═══ Data in this exercise ═══

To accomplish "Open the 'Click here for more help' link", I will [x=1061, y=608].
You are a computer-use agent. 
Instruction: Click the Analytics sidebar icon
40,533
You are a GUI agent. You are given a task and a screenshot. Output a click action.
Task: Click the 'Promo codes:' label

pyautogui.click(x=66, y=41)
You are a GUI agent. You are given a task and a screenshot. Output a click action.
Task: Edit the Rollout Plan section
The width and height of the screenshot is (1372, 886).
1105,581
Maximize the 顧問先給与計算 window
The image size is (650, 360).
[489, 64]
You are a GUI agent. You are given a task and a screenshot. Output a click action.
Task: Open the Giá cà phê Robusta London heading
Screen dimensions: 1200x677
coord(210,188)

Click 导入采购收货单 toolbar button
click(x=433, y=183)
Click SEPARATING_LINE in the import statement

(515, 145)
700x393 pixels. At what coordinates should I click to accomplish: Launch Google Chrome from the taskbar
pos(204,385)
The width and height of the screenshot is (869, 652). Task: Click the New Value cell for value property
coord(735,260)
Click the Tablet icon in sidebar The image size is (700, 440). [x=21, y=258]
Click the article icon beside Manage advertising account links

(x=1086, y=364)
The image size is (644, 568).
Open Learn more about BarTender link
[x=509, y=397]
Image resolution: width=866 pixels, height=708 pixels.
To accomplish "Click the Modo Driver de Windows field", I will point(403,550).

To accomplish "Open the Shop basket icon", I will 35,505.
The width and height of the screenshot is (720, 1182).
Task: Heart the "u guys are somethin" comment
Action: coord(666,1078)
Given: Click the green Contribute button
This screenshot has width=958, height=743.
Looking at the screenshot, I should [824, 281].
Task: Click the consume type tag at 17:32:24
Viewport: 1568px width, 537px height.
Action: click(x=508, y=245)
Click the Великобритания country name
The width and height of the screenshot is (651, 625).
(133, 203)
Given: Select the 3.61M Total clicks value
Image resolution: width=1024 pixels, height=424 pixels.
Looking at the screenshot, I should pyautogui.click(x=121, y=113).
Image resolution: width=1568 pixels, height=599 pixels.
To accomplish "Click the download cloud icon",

═══

Your goal ->
Only the lines above from the one with "The width and height of the screenshot is (869, 652)." through the one with "Image resolution: width=866" should be duplicated, character for character.

Response area ->
The width and height of the screenshot is (869, 652). Task: Click the New Value cell for value property
coord(735,260)
Click the Tablet icon in sidebar The image size is (700, 440). [x=21, y=258]
Click the article icon beside Manage advertising account links

(x=1086, y=364)
The image size is (644, 568).
Open Learn more about BarTender link
[x=509, y=397]
Image resolution: width=866 pixels, height=708 pixels.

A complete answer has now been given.